A variety of pre-programmed drum machines, mostly created as rhythm units to accompany organs, were available throughout the 1960s. Despite their limitations, these machines began appearing on commercial recordings. The famously sampled drum machine in Timmy Thomas’ 1972 hit Why Can’t We Live Together is one such unit in a Lowrey organ.[6] The Wurtlizer Sideman, the first commercial tube-based drum machine, debuted in 1959 and sold throughout the next decade. Other similar noteworthy machines from the era include the Rhythm Ace series from Ace Tone, an early incarnation of Roland, and the Maestro Rhythm King Mk2 famously used by Sly and the Family Stone in the 1971 psychedelic funk album There’s a Riot Goin’ On.

For the introduction of the fully programmable drum machine proper, we turn to the EKO ComputeRhythm. Released in 1972, it boasted a version of the now familiar 16-step grid to program patterns (along with a punch card system for saving them!) and an array of standard percussion sounds produced by way of subtractive synthesis.[7] Manuel Göttsching uses the machine on Sunrain by Ashra. While the instrument potentially led an equally popular double life as a prop on sci-fi sets, the ComputeRhythm had a lasting impact on instrument design. Equipped with microchips, the similarly named Roland “CompuRhythm” CR-78 burst onto the scene in 1978 with the ability to easily program rhythms. Although not their first drum machine, the success of the CR-78 helped cement the Roland name.

Drum machine prevalence and popularity grew as more instruments came to market and found their way into countless diverse applications throughout the 70s and 80s. The reverb-drenched 909s on a song like Schoolly D’s P.S.K. What Does That Mean? gives us a window into a drum-machine driven production style that hip-hop didn’t run with. Just Roland alone has a long, rich history of genre-shaping machines, many of which are still utilized, emulated, and sampled today. The sound and shape of the 808, for instance, continues to transform no longer tethered to the instrument. This mix barely scratches the surface of the musical developments these early instruments helped facilitate, but it attempts to provide snapshots of the drum machine’s formative years.
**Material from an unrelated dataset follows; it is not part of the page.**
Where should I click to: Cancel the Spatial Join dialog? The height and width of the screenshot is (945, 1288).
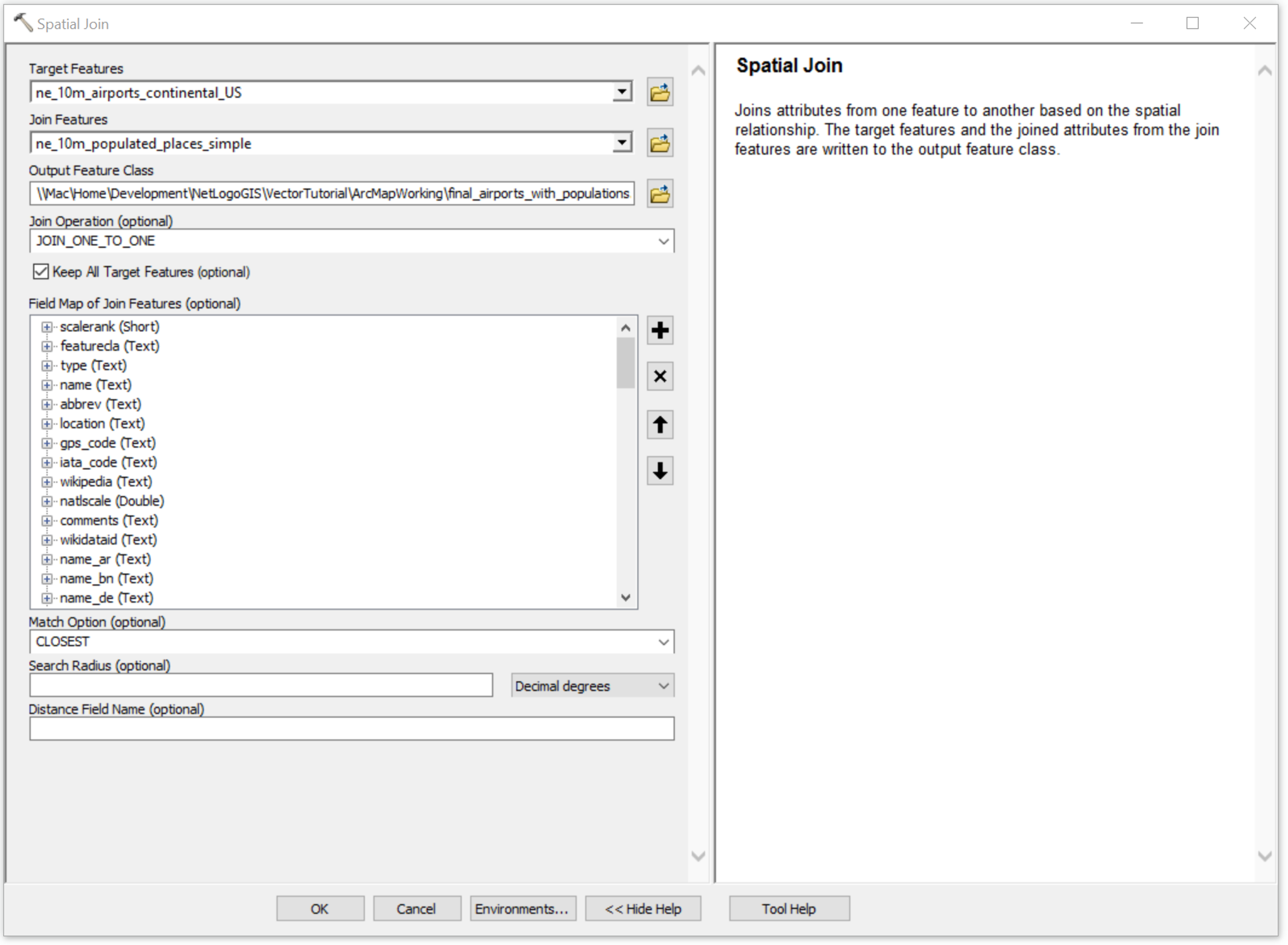[x=416, y=908]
[1] Avi Golan, “The Musical Boat for a Drinking Party,” <https://aljazaribook.com/en/2019/08/07/the-musical-boat-en/>

[2] A particularly beautiful example of an early music machine, David Roentgen's eighteenth-century automaton of Queen Marie Antoinette pounds away on a little hammered dulcimer. Later, in the early twentieth-century, self-playing dance organs often included a percussion section complete with pitched and unpitched instruments like bells and cymbals. Unrelated to the drum machine discussion (so far, at least), one of the most famous automata of the 1700’s was a duck called The Canard Digérateur which purported to digest grain and then defecate it!

[3] Peter Hoslin, “The Legend of the Rhythmicon, the World’s First Drum Machine,” <https://daily.redbullmusicacademy.com/2015/06/rhythmicon-feature/>

[4] Thom Holmes, “Drum Machines: A Recorded History, Part 1: Analog Drum Machines,” https://www.thomholmes.com/post/drum-machines-a-recorded-history-part-1-analog-drum-machines

[5] Terry Matthew, “Atomic Age Drum Machines: the Ghost Orchestras of Harry Chamberlin,” <https://5mag.net/gear/audio-archeology/first-drum-machine-chamberlin-rhythmate/>

[6] Oliver Wang, “Timmy Thomas: Rhythm King,” November 1, 2015, <https://soul-sides.com/2015/11/timmy-thomas-rhythm-king.html>. The original assumption in this article is that Timmy Thomas used a Maestro Rhythm King on this track. Later edits confirm he used a Lowrey organ with percussion presets.